_Dataset records_.
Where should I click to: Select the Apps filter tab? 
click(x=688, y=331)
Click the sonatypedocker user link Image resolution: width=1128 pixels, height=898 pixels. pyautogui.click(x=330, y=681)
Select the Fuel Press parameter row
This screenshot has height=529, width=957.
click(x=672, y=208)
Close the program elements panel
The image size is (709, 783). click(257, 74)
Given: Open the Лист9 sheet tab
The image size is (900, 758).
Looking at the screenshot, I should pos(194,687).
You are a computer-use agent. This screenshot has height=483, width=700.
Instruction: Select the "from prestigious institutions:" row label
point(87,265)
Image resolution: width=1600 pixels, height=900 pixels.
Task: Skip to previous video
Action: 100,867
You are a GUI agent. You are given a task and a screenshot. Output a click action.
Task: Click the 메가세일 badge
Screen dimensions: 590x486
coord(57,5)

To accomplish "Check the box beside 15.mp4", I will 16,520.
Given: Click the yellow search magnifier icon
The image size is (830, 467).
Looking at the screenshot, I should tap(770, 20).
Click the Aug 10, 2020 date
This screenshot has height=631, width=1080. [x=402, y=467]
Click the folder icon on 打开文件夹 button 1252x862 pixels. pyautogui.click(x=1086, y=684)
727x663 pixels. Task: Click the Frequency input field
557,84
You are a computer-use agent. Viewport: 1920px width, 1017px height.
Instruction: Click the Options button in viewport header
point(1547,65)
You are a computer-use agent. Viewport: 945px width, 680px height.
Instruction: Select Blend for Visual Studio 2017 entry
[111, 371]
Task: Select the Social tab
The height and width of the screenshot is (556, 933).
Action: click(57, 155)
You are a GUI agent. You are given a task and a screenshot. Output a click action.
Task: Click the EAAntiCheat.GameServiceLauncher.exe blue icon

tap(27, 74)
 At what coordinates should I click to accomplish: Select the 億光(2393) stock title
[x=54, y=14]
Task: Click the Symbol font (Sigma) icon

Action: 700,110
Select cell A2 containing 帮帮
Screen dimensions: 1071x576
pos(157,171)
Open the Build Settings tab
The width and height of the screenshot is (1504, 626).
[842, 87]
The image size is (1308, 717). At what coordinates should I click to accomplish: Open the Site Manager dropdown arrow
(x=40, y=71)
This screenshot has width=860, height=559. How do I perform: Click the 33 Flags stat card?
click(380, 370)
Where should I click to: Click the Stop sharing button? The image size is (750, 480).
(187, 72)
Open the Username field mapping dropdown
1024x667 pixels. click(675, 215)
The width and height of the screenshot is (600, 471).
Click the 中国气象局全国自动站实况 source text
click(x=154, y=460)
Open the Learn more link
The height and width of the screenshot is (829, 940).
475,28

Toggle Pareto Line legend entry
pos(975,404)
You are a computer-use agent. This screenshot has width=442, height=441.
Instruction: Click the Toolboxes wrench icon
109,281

_Instructions to follow_. Transcribe exactly the line containing "This screenshot has width=860, height=559." along with all later lines of the material, through its last line. Add nothing.

_Answer space_.
This screenshot has width=860, height=559. How do I perform: Click the 33 Flags stat card?
click(380, 370)
Where should I click to: Click the Stop sharing button? The image size is (750, 480).
(187, 72)
Open the Username field mapping dropdown
1024x667 pixels. click(675, 215)
The width and height of the screenshot is (600, 471).
Click the 中国气象局全国自动站实况 source text
click(x=154, y=460)
Open the Learn more link
The height and width of the screenshot is (829, 940).
475,28

Toggle Pareto Line legend entry
pos(975,404)
You are a computer-use agent. This screenshot has width=442, height=441.
Instruction: Click the Toolboxes wrench icon
109,281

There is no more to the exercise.